FIG. 2 is a diagram showing a state of a cylindrical mandrel before deformation.

FIG. 3 is a diagram showing the state of the cylindrical mandrel after deformation.

FIG. 4 is a diagram showing the state of a composite prepreg after being molded.

FIG. 5 is a diagram showing a state before deformation of a cylindrical mandrel of a fiber bundle of prepreg of a composite material.

FIG. 6 is a diagram showing the state of the cylindrical mandrel of the composite material prepreg fiber bundle after deformation.

FIG. 7 is a diagram showing a state in which prepreg of a composite material is wound in a conventional method of molding a composite material.

FIG. 8 is a diagram illustrating a state in which a tape is wound around a wrapped prepreg of a composite material in a conventional method for molding a composite material.

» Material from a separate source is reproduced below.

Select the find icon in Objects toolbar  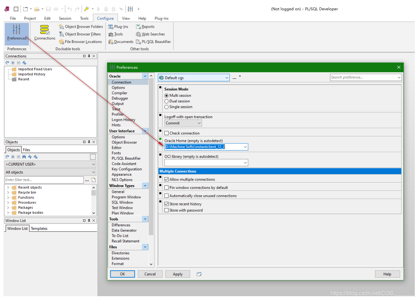(x=24, y=157)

FIG. 9 is a diagram showing another example of a conventional method for molding a composite material.

FIG. 10 is a diagram showing still another example of a conventional method for molding a composite material.

FIG. 11 is a perspective view of a hollow composite part molded by a conventional composite molding method.

[Explanation of symbols]

1. Cylindrical mandrel 2 Composite prepreg layer 3. Breathable sheet 4 Vacuum back film

Claims (1)

[Claims] Claim 1: Composite prepregs are laminated on a cylindrical mandrel made of a shape memory alloy that changes with temperature, the laminated composite prepregs are covered with a breathable sheet, and a vacuum backing film is placed on the breathable sheet. The cylindrical mandrel is heated at a temperature lower than the melting temperature of the resin of the composite material prepreg to expand the cylindrical mandrel by the amount of displacement memorized by the shape memory alloy, and then the composite layer laminated on the cylindrical mandrel is A method for forming composite materials, which is characterized by pressurizing, heating, and curing prepreg material to form the material.